Pick up the story of Elizabeth Scarboro and Stephen right after its last sentence and keep it going.
==== Text segment
In high school English, when asked about her future, Elizabeth Scarboro wrote that she planned to be an international journalist, moving between cities and boyfriends. Across the room, Stephen, irreverent and clear-eyed, wrote that since he had cystic fibrosis, he planned to live until he was thirty-five, unless he got hit by a bus first. When Elizabeth and Stephen fell in love, they figured they’d last a year at most, until they both went off to college. But four years later, they still made each other happy. Elizabeth contemplated all kinds of post-college plans, but in the end, Stephen’s illness called her bluff. The Alaskan wilderness would be there. In comparison to Stephen, most things would be there. If she wanted to be with him, she had to hurry up.
========
==== Information provided
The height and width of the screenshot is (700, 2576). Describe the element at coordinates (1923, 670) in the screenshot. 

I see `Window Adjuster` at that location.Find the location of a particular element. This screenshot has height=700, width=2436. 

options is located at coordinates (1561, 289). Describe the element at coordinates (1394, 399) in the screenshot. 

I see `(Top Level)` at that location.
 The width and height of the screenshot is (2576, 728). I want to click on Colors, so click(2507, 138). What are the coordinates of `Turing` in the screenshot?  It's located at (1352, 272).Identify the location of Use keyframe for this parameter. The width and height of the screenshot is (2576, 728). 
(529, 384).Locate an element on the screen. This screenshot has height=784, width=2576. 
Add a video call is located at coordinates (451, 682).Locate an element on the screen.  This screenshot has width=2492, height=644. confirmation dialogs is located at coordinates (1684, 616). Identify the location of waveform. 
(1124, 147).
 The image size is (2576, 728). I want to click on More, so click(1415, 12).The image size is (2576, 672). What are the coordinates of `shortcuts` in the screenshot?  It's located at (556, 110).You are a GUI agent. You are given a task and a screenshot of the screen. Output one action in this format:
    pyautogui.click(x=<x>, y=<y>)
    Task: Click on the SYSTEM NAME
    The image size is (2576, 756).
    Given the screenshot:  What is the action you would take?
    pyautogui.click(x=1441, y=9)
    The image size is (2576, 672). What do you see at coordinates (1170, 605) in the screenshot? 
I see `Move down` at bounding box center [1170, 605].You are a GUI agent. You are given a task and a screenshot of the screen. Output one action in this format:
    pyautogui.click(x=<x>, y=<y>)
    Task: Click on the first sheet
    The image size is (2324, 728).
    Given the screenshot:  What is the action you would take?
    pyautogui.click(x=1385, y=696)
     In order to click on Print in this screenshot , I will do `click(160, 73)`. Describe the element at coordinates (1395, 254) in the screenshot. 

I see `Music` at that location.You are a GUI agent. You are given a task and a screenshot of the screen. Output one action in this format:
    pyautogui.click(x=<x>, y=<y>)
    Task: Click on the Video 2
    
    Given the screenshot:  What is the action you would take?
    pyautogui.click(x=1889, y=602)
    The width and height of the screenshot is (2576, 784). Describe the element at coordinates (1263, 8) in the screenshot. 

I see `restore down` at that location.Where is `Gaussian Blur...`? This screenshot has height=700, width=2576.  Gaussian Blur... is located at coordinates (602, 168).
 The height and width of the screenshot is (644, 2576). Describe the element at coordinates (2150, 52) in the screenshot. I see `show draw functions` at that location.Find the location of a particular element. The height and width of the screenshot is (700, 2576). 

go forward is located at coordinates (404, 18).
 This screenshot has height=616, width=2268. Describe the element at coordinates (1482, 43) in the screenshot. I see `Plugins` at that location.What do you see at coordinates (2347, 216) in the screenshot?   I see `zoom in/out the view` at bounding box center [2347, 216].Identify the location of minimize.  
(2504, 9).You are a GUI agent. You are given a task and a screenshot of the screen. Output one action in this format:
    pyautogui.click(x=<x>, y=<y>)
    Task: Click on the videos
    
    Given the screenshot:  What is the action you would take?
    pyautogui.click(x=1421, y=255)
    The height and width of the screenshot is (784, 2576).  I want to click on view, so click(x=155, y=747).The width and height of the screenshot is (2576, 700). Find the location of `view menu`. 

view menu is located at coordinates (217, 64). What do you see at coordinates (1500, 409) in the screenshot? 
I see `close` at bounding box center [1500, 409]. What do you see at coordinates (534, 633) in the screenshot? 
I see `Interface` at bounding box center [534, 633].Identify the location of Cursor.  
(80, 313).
========
*Output for this exercise*:
This begins their journey through territory as foreign as any of the cities that Elizabeth imagined back in high school. She and Stephen navigate the twists and turns of their twenties alongside the twists and turns of life-threatening illness, bouncing between the hospital and the outside world. The result is a life in which sneaking out on the hospital roof is normal, death is joked about over breakfast, and a midnight phone call means the possibility of new lungs.
A love story set on the frontier of modern medicine, My Foreign Cities depicts an extraordinary world, and Scarboro ferries us through it with startling humor and grace.